NOTES to pp. 13 and 34.
It has been kindly pointed out to me by Mr. James Parker of Oxford that there is an error in Mr. Darwin’s calculation reproduced in page 13 of this volume. Upon the data supplied, the increase in the number of elephants there mentioned would require 750 years instead of 500. The further increase calculated in the same page, would in like manner require seven or eight additional centuries instead of five.
Mr. Parker also suggests that the expressions in page 34, ‘taken for granted,’ ‘taught for centuries,’ seem to ignore Bishop Stillingfleet and other writers of his time, who saw good reason for believing the Flood in the days of Noah not to have been universal. I am glad to explain that I did not by any means intend to imply that there were no exceptions to the general state of opinion, for I am well aware that there are at the present day some schools, a few nurseries, and even one or two pulpits, into which the truth on this point has been allowed to penetrate.
DARWINISM.
DARWINISM.
The object of this lecture is to explain, with as much simplicity as possible, the opinions of Darwin on the chain of secondary causes which has resulted in the wonderful structures known to us as living creatures, and including, in an almost infinite variety, lichen and moss, mite and mildew, grass and flower and branching tree; mollusk and reptile and fish; the swan, the petrel, the ostrich and the eagle; the cunning ape; the faithful hound; the elephant, sagacious and mindful of insults; the lion, capable of generosity; the horse, patient of labours and eager for victory; and, along with a multitude of others diversely qualified, One, without doubt partaking of the animal nature that lives and dies, yet seeming to partake of something beyond it, seeming to be distinguished from all the rest by its postures, by its laughing, by its cooking its food, by its articulate language, by its powers of reasoning; and yet linked and united to its inferiors by a multitude of affinities and sympathies, resemblances of form and nature, and by the very details of its superiority.
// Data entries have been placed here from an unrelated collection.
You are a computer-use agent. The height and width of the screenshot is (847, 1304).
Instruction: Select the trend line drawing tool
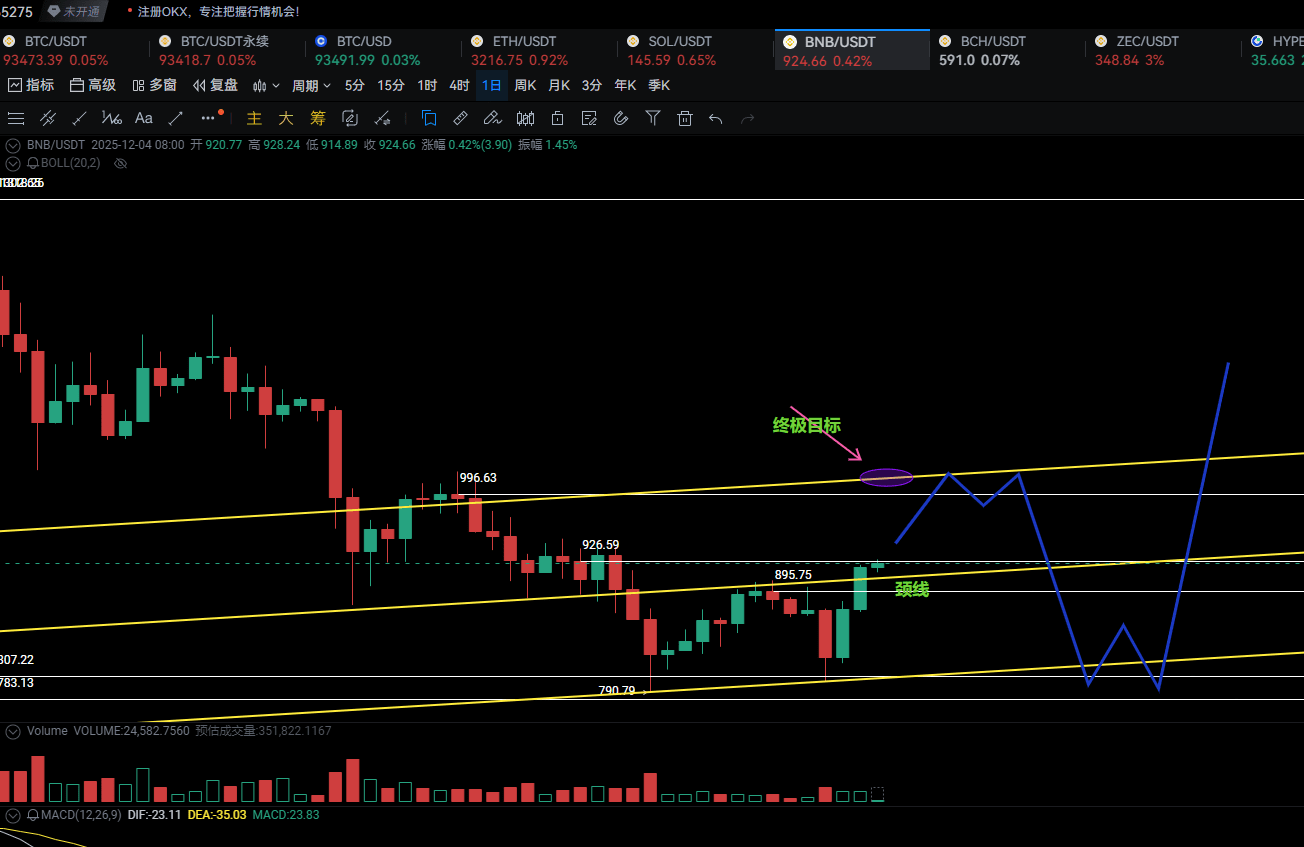point(80,118)
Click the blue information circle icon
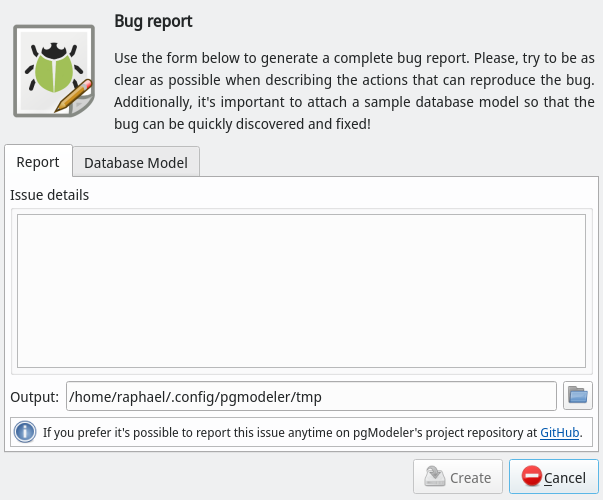 coord(25,432)
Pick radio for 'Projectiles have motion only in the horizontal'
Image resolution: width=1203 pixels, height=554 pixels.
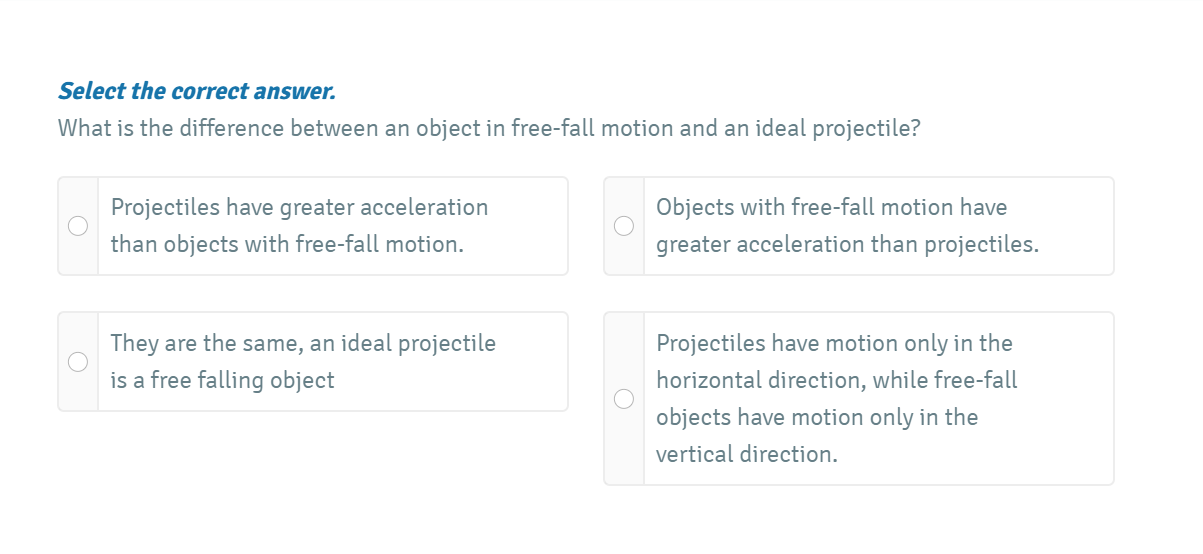click(624, 399)
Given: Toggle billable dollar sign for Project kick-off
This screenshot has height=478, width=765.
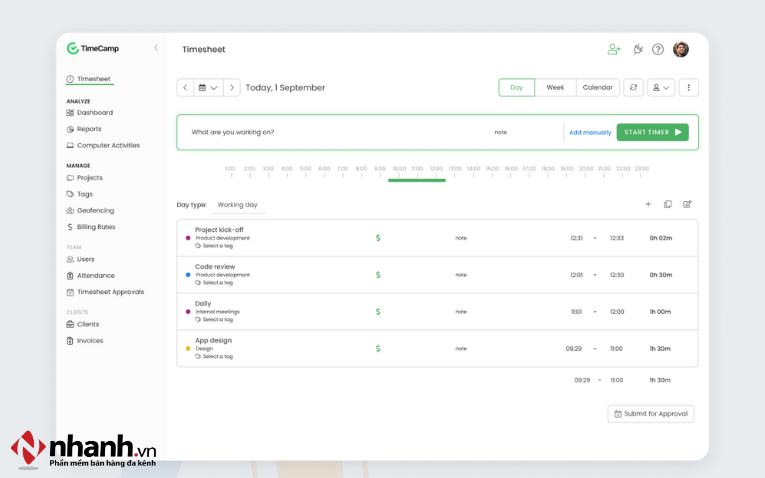Looking at the screenshot, I should tap(378, 238).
So ran the Pagan legend that Providence had compacted man’s moral nature out of particles taken from each of the lower animals, giving him the wisdom of the serpent and the fiery courage of the lion[3]. To this sense of an intimate union between man and the rest of the animate creation have the writers of fables in all ages appealed, while imparting their lessons of prudence and virtue under the guise of transactions between birds and beasts and trees of the forest.
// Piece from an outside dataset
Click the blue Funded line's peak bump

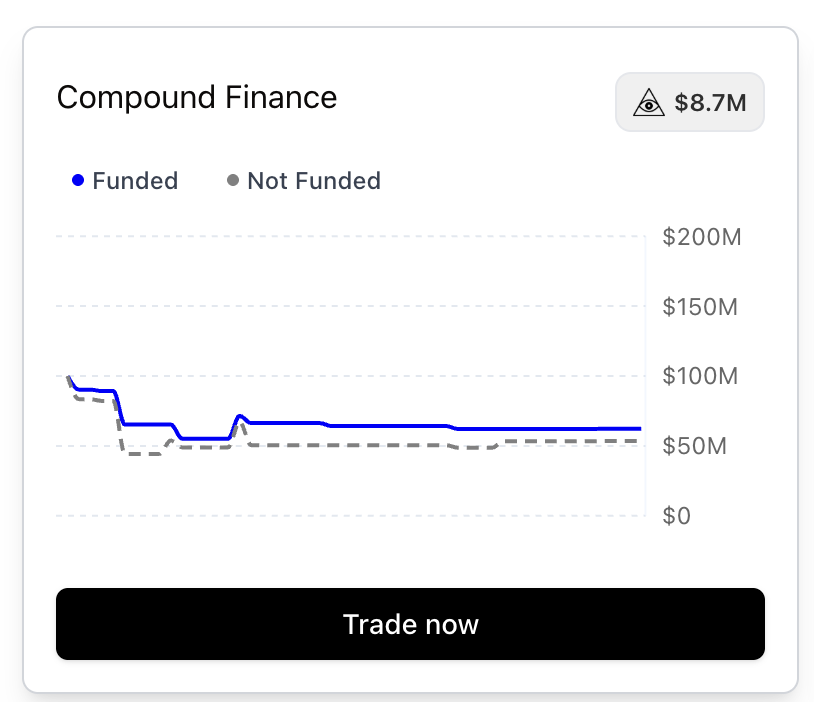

It is well known that after the discovery of almost every great truth a sort of feeling or instinct of it can be traced back in obscure hints, in chance expressions, in vague guesses, in flights of imagination, so that people very soon begin to fancy that they have all along understood and maintained the very theory, which, on its first appearance, they violently rejected as something false and even vicious. Darwinism has this characteristic of truth, that it has often been obscurely anticipated. It has this other characteristic, that its fiercest opponents have already begun insensibly to adopt its conclusions, and to speak its language, to opine, even, that the credit of its promulgation belongs to themselves.